Все же странный титул «носителя короны», которым он наградил их авансом, возник из самой сталинской поэтики, зацикленной, как мы помним, на ассоциациях по смежности. Ведь Иран был монархией, и корону его носил «царь царей» – шахиншах. Свергли его только в сентябре 1941 года – при вступлении РККА в Тегеран149 (потом, в начале 1949-го, советские агенты совершат неудачное покушение на его преемника – Мохаммада Резу Пехлеви). Оттого-то, чуть ли не автоматически, и проявился у Сталина этот ассоциативный ход, побудивший его увенчать иранской короной своих домашних, подручных таджиков. Из того же ассоциативно-монархического пучка прорастает следом и упоминание о культовом для Ирана Фирдоуси как родоначальнике таджикской культуры – ибо он был автором знаменитой «Шах-наме», т. е. «Книги царей», восхваляющей деяния персидских государей.

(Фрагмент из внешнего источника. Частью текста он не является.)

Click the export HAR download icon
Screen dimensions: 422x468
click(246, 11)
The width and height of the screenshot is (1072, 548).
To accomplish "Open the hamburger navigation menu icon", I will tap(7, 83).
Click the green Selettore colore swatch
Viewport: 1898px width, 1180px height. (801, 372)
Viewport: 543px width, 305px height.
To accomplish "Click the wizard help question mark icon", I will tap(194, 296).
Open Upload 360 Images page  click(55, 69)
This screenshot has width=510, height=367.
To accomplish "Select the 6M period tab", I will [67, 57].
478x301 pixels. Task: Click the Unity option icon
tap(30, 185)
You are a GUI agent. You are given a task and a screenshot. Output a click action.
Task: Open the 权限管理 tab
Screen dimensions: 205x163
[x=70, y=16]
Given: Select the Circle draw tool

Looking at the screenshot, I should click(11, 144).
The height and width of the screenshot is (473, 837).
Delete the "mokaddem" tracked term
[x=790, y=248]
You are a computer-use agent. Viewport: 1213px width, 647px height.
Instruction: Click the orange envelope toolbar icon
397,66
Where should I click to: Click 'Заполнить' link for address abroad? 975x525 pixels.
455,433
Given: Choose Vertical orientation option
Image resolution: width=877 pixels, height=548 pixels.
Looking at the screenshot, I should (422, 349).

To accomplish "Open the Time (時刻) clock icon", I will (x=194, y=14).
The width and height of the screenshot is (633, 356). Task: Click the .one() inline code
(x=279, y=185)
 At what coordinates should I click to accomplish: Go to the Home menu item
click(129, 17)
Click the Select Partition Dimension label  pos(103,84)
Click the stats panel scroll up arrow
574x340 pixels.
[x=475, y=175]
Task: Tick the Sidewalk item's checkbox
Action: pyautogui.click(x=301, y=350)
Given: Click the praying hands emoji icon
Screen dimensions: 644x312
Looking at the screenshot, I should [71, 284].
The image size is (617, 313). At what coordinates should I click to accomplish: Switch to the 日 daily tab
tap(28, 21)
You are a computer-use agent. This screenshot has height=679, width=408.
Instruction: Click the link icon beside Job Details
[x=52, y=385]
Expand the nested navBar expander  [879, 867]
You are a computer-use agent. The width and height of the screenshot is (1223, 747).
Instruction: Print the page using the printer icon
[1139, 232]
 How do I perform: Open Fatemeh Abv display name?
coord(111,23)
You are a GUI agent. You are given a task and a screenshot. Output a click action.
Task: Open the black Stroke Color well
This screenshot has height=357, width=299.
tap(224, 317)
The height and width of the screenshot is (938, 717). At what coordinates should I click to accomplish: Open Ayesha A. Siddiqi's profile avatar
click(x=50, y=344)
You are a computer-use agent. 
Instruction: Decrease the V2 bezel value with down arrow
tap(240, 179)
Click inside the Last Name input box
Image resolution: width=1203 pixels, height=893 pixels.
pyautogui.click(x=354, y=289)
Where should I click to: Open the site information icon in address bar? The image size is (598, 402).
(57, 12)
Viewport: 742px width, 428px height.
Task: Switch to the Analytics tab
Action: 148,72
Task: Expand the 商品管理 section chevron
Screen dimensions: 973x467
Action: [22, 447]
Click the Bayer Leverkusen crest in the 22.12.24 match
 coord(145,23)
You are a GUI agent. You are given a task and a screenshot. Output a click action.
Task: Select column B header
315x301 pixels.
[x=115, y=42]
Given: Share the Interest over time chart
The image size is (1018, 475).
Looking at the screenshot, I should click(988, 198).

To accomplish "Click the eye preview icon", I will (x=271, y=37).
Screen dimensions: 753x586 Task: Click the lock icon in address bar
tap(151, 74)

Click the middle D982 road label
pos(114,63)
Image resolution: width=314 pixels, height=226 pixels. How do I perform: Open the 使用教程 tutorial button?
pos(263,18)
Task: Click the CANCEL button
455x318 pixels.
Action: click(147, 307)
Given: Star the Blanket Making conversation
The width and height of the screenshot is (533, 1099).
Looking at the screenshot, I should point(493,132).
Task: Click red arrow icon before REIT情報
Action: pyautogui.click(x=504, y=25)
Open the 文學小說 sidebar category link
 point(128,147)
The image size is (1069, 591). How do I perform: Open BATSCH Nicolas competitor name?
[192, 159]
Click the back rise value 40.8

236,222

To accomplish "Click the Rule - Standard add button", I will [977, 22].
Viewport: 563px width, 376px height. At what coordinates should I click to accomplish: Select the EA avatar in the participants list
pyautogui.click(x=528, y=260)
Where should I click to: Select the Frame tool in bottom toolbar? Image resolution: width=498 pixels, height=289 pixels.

Во время и после Второй мировой войны вождь переключится с таджиков на оккупированный им и управляемый из Баку Багировым Иранский Азербайджан – объявленный «Демократической республикой», – вознамерившись, как известно, «воссоединить» его с Азербайджаном советским (точно так же как он надумал было «воссоединить» грузинские и армянские территории Турции с советской Грузией и Арменией). Сгодился бы, однако, и смежный таджикский вариант. Из Ирана Сталин вообще ушел с величайшей неохотой и только через год после окончания войны в Европе – в мае 1946-го. Разведывательная и подрывная деятельность, энергично начатая Советами в Персии еще в 1920‐е годы150 и неимоверно усовершенствованная в период советской оккупации северной части страны, бурно развивалась теперь с опорой на местных коммунистов, или так называемую народную партию (Туде), которую Сталин создал осенью 1941‐го, сразу после вторжения, и которая повсеместно располагала превосходно налаженной агентурой.